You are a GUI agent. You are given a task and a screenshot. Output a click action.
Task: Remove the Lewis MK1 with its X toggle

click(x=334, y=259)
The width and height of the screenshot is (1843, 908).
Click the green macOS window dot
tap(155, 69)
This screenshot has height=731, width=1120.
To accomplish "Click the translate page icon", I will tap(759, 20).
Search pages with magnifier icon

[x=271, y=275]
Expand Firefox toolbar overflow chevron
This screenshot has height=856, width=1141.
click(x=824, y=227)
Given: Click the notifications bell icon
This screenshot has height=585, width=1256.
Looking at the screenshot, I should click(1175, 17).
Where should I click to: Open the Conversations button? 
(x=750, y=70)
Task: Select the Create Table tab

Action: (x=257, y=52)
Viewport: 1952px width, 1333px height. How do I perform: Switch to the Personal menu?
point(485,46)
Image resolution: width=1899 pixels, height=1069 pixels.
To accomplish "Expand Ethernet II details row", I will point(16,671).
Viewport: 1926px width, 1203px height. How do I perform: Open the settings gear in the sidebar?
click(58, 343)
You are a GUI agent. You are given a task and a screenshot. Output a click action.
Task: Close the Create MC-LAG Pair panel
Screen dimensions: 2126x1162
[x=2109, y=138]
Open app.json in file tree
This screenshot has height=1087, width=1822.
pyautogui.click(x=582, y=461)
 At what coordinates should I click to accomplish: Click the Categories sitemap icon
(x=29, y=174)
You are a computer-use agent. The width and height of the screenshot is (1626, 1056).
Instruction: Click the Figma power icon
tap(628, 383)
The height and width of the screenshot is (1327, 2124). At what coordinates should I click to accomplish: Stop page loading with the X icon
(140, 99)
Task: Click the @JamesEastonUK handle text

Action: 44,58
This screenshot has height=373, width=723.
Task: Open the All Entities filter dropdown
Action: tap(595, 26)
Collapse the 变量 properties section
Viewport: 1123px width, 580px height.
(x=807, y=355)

### TO DO
Could you return the data above exactly as it stands?

### SOLUTION TO THE EXERCISE
You are a GUI agent. You are given a task and a screenshot. Output a click action.
Task: Remove the Lewis MK1 with its X toggle

click(x=334, y=259)
The width and height of the screenshot is (1843, 908).
Click the green macOS window dot
tap(155, 69)
This screenshot has height=731, width=1120.
To accomplish "Click the translate page icon", I will tap(759, 20).
Search pages with magnifier icon

[x=271, y=275]
Expand Firefox toolbar overflow chevron
This screenshot has height=856, width=1141.
click(x=824, y=227)
Given: Click the notifications bell icon
This screenshot has height=585, width=1256.
Looking at the screenshot, I should click(1175, 17).
Where should I click to: Open the Conversations button? 
(x=750, y=70)
Task: Select the Create Table tab

Action: (x=257, y=52)
Viewport: 1952px width, 1333px height. How do I perform: Switch to the Personal menu?
point(485,46)
Image resolution: width=1899 pixels, height=1069 pixels.
To accomplish "Expand Ethernet II details row", I will point(16,671).
Viewport: 1926px width, 1203px height. How do I perform: Open the settings gear in the sidebar?
click(58, 343)
You are a GUI agent. You are given a task and a screenshot. Output a click action.
Task: Close the Create MC-LAG Pair panel
Screen dimensions: 2126x1162
[x=2109, y=138]
Open app.json in file tree
This screenshot has height=1087, width=1822.
pyautogui.click(x=582, y=461)
 At what coordinates should I click to accomplish: Click the Categories sitemap icon
(x=29, y=174)
You are a computer-use agent. The width and height of the screenshot is (1626, 1056).
Instruction: Click the Figma power icon
tap(628, 383)
The height and width of the screenshot is (1327, 2124). At what coordinates should I click to accomplish: Stop page loading with the X icon
(140, 99)
Task: Click the @JamesEastonUK handle text

Action: 44,58
This screenshot has height=373, width=723.
Task: Open the All Entities filter dropdown
Action: tap(595, 26)
Collapse the 变量 properties section
Viewport: 1123px width, 580px height.
(x=807, y=355)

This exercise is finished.